Retained Placenta in Dogs: What Breeders Need to Know
A retained placenta is one of the most common post-whelping complications — and one that is easily missed if you are not counting placentas during the birth.
During whelping, each puppy is accompanied by a placenta — the temporary organ that nourished the puppy in the uterus. Normally, the dam expels each placenta shortly after each puppy is born (within 5–15 minutes). Sometimes a placenta is retained — it stays inside the uterus — and if not addressed, causes serious uterine infection.
How to Detect a Retained Placenta
Count the placentas. This is the most important action you can take during a whelping. Every puppy requires one placenta. If you deliver 6 puppies and only count 5 placentas, you have a retained placenta.
It sounds simple, but it is easy to lose count during a busy, extended whelping. Keep a pen and paper log: each time a puppy is born, make a mark; each time a placenta is delivered, make a second mark. Never rely on memory.
Note: The dam often eats the placentas, which makes counting difficult. Allow her to eat one or two — it provides hormonal benefits — but supervise closely and count each one.
How Long Is Too Long?
A placenta that is not expelled within a few hours of the puppy's birth is considered retained. If whelping is complete and the placenta count does not match the puppy count, contact your vet the same day.
Signs of a Problem
You may not know a placenta is retained until signs of infection develop 24–72 hours post-whelping:
- Fever (rectal temperature above 39.5°C / 103°F)

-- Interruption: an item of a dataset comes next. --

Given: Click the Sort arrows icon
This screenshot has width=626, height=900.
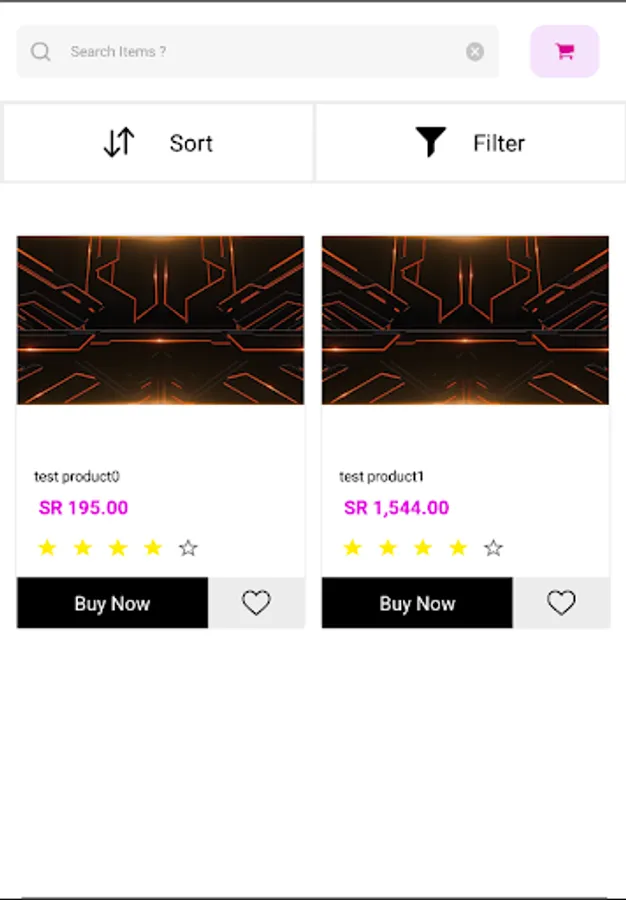Looking at the screenshot, I should click(x=119, y=142).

- Foul-smelling discharge — normal lochia has a characteristic smell; infected discharge smells putrid
- Depression and lethargy beyond normal whelping tiredness
- Loss of interest in the puppies — a dam developing metritis will often become disengaged from the litter
- Reduced milk production
- Vomiting or not eating beyond the first 12 hours
Any of these signs require immediate veterinary attention.
Treatment
Do not attempt to remove a retained placenta yourself. Manual removal is dangerous and risks uterine rupture or haemorrhage.
Veterinary treatment depends on severity:
- Oxytocin injection: Given within the first few hours, oxytocin causes uterine contractions that may expel the retained placenta naturally. Most effective in the first 12–24 hours.
- Antibiotics: If infection has set in, broad-spectrum antibiotics are required.
- Surgical uterine lavage or spay: In severe metritis (uterine infection), a pyometra-like condition can develop requiring surgical intervention.
Prevention
- Count placentas systematically during every whelping
- Keep the whelping environment calm to allow the dam to complete contractions and expel placentas normally
- Do not rush the dam during whelping — stress can disrupt normal uterine contractions
- Have your vet's emergency number available during every whelping
Summary
Count every placenta during whelping — one per puppy, no exceptions. A retained placenta may not cause immediate signs but leads to serious uterine infection within 24–72 hours. Signs of metritis (fever, foul discharge, lethargy) require immediate veterinary care. Early treatment with oxytocin is straightforward; delayed treatment may require antibiotics or surgery.